Have you seen the commercial, I’m not even sure what product is being sold, where two people sit down to dinner? It is a date. And the woman says, “I made plans for later in case this doesn’t pan out.” And the man smiles and says, “So did I.” The background voice says something along the lines about how refreshing it would be if everything was as up front as whatever item is being sold.
I have been thinking about facades a lot lately. It’s like the scene in the movie the Wizard of Oz. “Pay no attention to the man behind the curtain.” The “wizard” is a gigantic floating head that speaks with thunder and lightning. Toto, the dog, uses his nose to sniff out and “unmask” the man behind the curtain, who just happens to be a magician that blew into Oz in a hot air balloon.
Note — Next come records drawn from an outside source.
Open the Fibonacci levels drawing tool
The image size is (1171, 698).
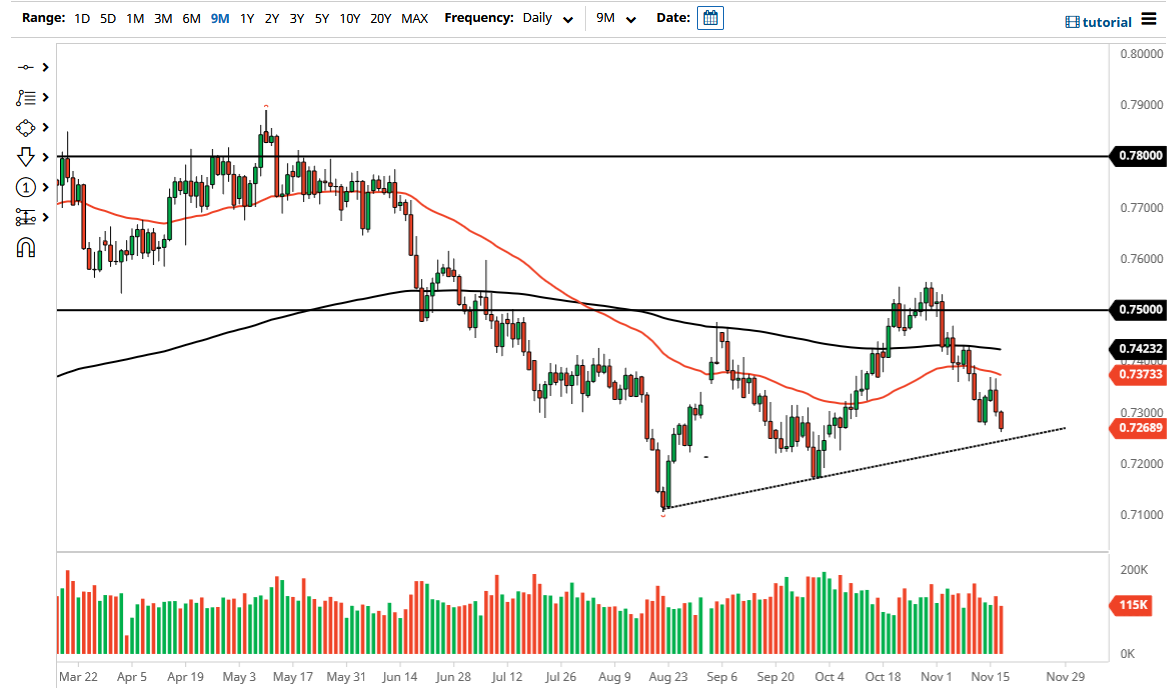(x=25, y=217)
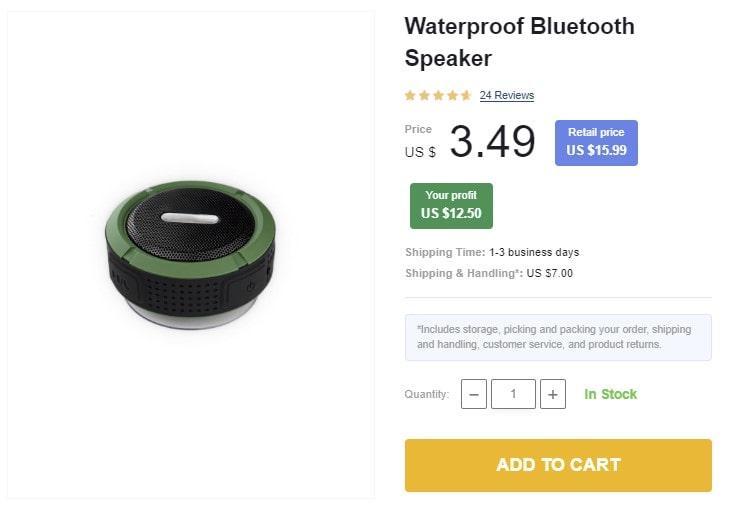748x505 pixels.
Task: Click the fifth half-filled rating star
Action: 466,96
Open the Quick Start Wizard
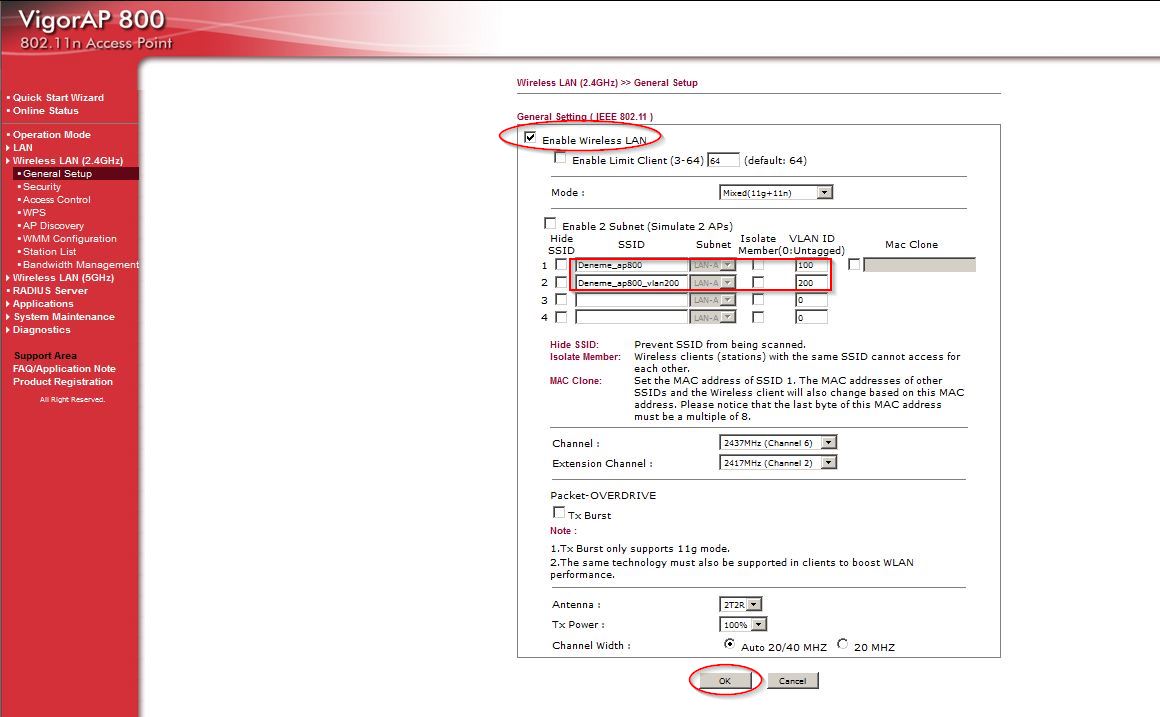Screen dimensions: 1160x717 click(58, 98)
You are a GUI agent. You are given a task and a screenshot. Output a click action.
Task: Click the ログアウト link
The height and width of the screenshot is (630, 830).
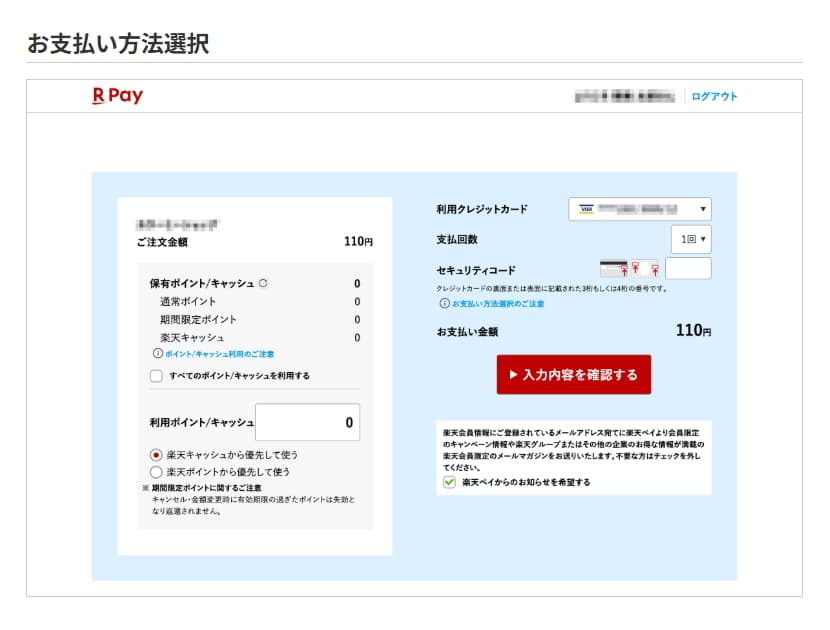[716, 95]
We may not be using the theatrics of the “Wizard” but there are faces we put on in the different areas of our lives and roles we play with certain people.
I want you to really think about this idea for a moment. Are you different when you are at work? Do you behave differently when you are with your family? What about when you are around people you don’t know? Do you have close friends that see a different side of you than your family or co-workers?
I think it is a rare person that remains the same no matter who they are around. I don’t necessarily see behaving differently in different situations as a bad thing. Think about the chameleon in nature that changes colors with its surroundings in order for it to avoid predators. Does the human animal have subtle shifts in personality in order to survive in different social situations?
One of the ways in which humans develop as species are by mimicking the behavior of other humans. Children learn about social interactions by watching their parents. As we get older we begin to emulate our peer groups and those that we admire. Where and how you grow up is a determining factor in how you are or will be as a person.
The following is a poem about masks:
Cloak and Mask by D. Eric Hanson
The veil that hides our battered selves from view
The masks and veils that we wear are not just to hide pain. They are also used to hide parts of ourselves that we are afraid to share with others. And there is good reason for this behavior. Have you ever shared something with someone you thought would be supportive of you and they are not?
While in art school, I told a classmate who I thought of as a close and supportive friend that I also wrote short stories. This person responded positively and asked to read some of my work. So the next day I brought her the two that I thought were the best. I waited anxiously for several days for her to respond. When she finally did…. she handed me the stories and told me to stick to drawing and painting. I ripped up my stories and didn’t write a fictional short story again until fifteen years later. Other than at that art school, for that brief period of time, we never remained friends. The point here is not her critique. The point is that I trusted the wrong person at the wrong time with my short stories.
Just as we are all unique and have different abilities and life experiences, we are not going to be all things to all people, all of the time. There are certain people in our lives who are allowed to see behind the mask. And other relationships where you never remove the mask. And that is okay. The challenge is determining who we can truly be ourselves with and who we need to wear masks for.